Cómo eliminar las zonas frías en el vidrio complejo
Si alguna vez ha trabajado con vidrio de formas extrañas –curvas pronunciadas, partes estrechas o cavidades inusuales–, seguramente conoce los problemas que surgen debido a la falta de uniformidad térmica.
En un horno de recocido normal, el calor se distribuye de forma irregular, sin llegar a esas zonas difíciles de alcanzar. Esto genera “zonas muertas” donde el vidrio permanece demasiado frío, lo que causa tensiones internas. De repente, el vidrio se agrieta. Es algo frustrante.
Para solucionarlo, colocamos lámparas de infrarrojos de onda corta dentro del horno.

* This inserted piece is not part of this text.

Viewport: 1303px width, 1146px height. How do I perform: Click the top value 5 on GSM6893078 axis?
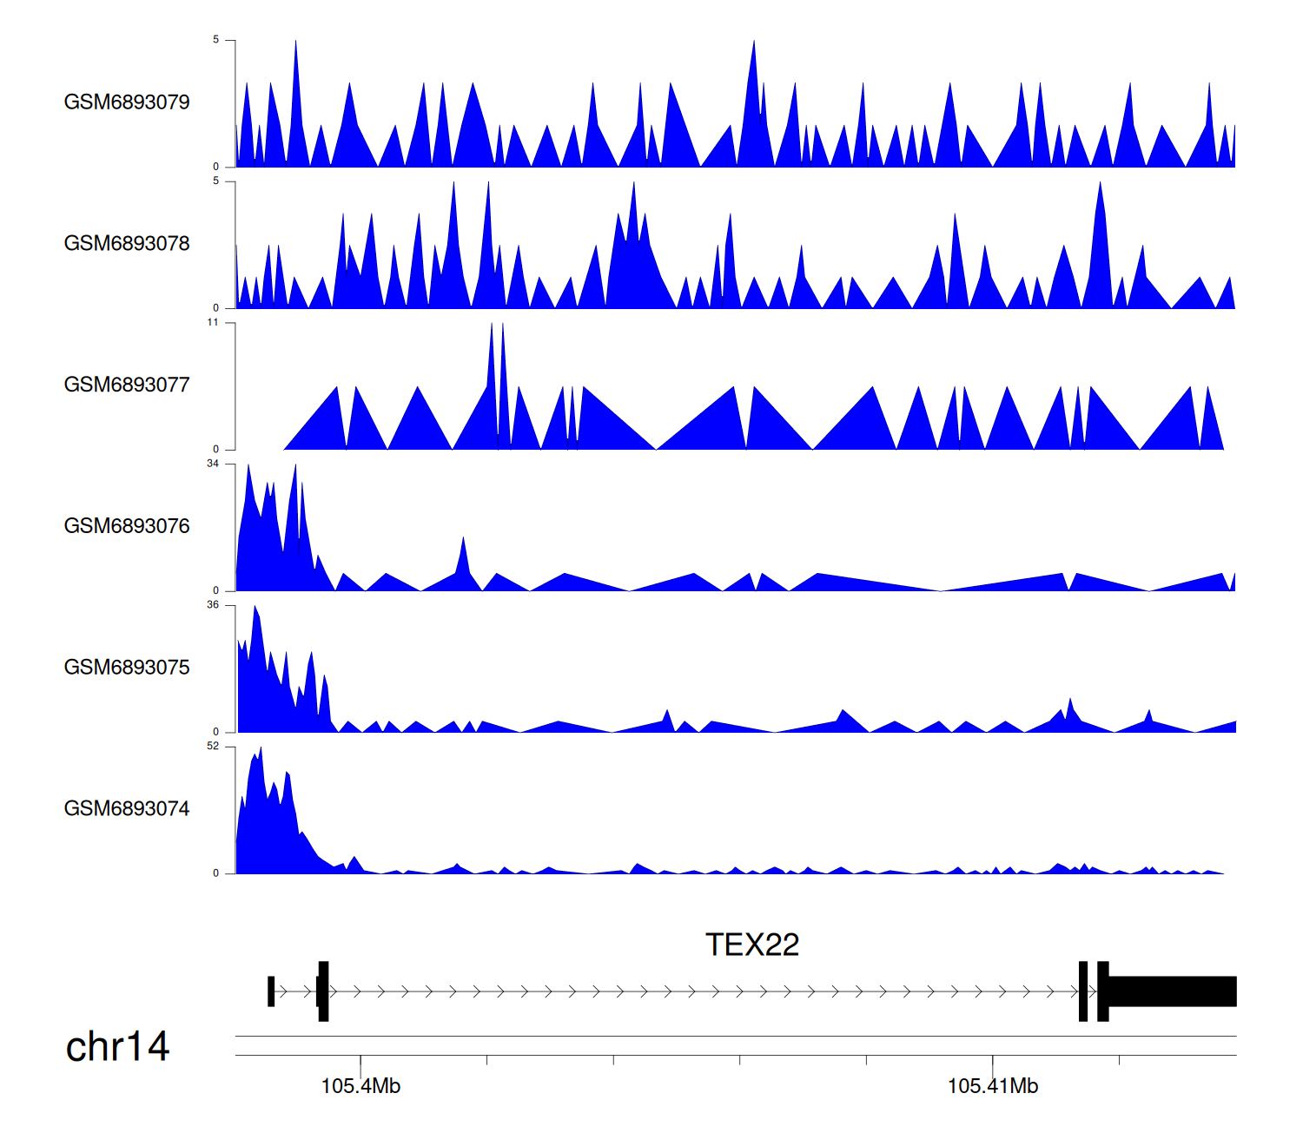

Cómo logramos que el calor llegue a todas las zonas
La convección funciona bien para formas simples, pero los infrarrojos son diferentes: viajan en línea recta y penetran profundamente en el vidrio. Para asegurarnos de que el calor llegue a todos los ángulos, utilizamos un array de lámparas multidireccionales. Preferimos los emisores halógenos de onda corta, ya que concentran mucha energía en un espacio reducido. Esto nos permite colocarlas en lugares difíciles de alcanzar alrededor del vidrio. Cuando estos patrones de radiación se superponen, las zonas frías desaparecen.
Los aspectos técnicos
Dependiendo de su red eléctrica y de la velocidad con la que necesita calentar el vidrio, la elección de las lámparas varía. Si opera en grandes cantidades, generalmente utilizamos tubos de cuarzo de alta potencia. Usamos conectores tipo R7 o SK15, porque nadie quiere pasar una hora reemplazando una bombilla; basta con conectarla y seguir trabajando.
También utilizamos cuarzo revestido. Esto permite ajustar el espectro de luz, de modo que el vidrio absorba la energía en lugar de reflejarla. Se pueden conectar estos dispositivos a un controlador PID y a un pirómetro, de modo que la potencia se ajuste en tiempo real.
El problema: calor versus enfriamiento
El problema es que estas lámparas generan una gran cantidad de calor. Aunque esto es ideal para un recocido rápido, también ejerce mucha presión sobre la estructura del horno. Si se colocan demasiadas lámparas en un espacio pequeño para eliminar las zonas frías, la carcasa exterior comienza a absorber toda esa energía. Es necesario asegurarse de que los ventiladores de refrigeración o las camisas de agua puedan hacer frente a esa carga. De lo contrario, podrían quemarse los cables o los paneles de control. No es un día agradable en la oficina.